All / Originally Posted on Skirt

Pub Dreams

I’m currently on the opposite side of Florida from where I usually live.  I agreed to come over to this side with my dad, not knowing that tropical storm Fay would effectively be following us across the state.  When we left it seemed like it would be going up the west side of Florida; by the time we got over here there was a tornado warning in the county where we’re staying.

All of Florida is in a declared state of emergency.  There’s a tornado warning on in this county for the next couple of hours, and a Hurricane Watch on until at least the middle of the day tomorrow.  What to do in this time of crisis?  Go down t’ pub.

 In Boca Raton there is a pub called The Blue Anchor.  I mean a genuine, transported board-by-board over from Chauncery Lane in London pub.  When we saw the tornado warning, the first thing Dad and I did was go out and have a Boddington’s.  (Actually the first thing Dad did was jump in the outdoor hot tub at our hotel, reasoning that the weather was only going to get worse as time went on.  I suppose ultimately he wasn’t wrong.) 

English pubs, true English pubs, have a definite air of indestructibility about them.  This is epitomized in the film Shaun of the Dead, a comic send-up of Dawn of the Dead in which Simon Pegg and sidekick Nick Frost attempt to fight off legions of zombies within the sacrosanct haven of The Winchester (the local pub, if you don’t already know this from watching it way too many times while dropping popcorn crumbs irretrievably under the couch cushions.)  When there is a crisis, an English pub is the best place to be.  Sturdy, full of entertainment (if the power goes out and the jukebox fails, there are an endless supply of silly pub games to play), stocked with food (even if it’s just crisps) and most importantly, well provisioned with drink.  If things are REALLY bad (zombies have just eaten five of your close friends and possibly a relative), you can still count on a good pint.

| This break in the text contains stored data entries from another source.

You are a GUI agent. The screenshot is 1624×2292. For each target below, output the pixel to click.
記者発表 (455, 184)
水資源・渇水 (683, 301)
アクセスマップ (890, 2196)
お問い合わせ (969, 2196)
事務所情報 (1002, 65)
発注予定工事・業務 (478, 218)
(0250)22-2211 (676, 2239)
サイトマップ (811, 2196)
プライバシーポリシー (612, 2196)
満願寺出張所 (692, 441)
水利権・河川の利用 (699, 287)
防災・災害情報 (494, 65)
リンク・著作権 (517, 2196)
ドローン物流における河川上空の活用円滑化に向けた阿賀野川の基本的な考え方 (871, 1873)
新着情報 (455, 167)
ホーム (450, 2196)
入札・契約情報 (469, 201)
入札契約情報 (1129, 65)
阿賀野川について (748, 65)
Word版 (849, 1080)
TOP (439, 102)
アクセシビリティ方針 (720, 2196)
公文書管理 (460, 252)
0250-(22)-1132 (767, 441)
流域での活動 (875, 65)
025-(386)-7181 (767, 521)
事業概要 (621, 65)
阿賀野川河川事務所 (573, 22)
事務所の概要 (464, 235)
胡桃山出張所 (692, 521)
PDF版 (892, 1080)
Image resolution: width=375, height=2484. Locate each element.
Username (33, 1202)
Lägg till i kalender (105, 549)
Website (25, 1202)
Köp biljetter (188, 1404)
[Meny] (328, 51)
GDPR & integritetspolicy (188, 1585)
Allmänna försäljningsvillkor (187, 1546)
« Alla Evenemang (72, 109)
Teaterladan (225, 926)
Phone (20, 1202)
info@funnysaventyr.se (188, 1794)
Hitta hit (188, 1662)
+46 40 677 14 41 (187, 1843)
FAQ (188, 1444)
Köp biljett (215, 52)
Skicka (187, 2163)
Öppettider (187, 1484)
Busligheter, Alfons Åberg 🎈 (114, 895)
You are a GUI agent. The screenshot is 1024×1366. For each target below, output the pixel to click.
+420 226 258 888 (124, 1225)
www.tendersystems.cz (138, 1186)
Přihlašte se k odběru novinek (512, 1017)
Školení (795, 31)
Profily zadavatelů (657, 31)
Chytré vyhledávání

 Incidentally, British pints are about a quarter of a cup larger than American pints, because we use slightly different versions of the Imperial Measurement system.  This takes a little bit of the sting out of paying for a British pint…but only a little bit.

 We’re now back in the hotel but I’m trying to hang on to that solid, confident feeling that an English pub imparts.  (A good portion of sticky toffee pudding usually helps in that department.)  Perhaps the sturdy dependability of an English pub lies not within its walls, but rather is a state of mind.  I shall ponder this strategy as Fay approaches.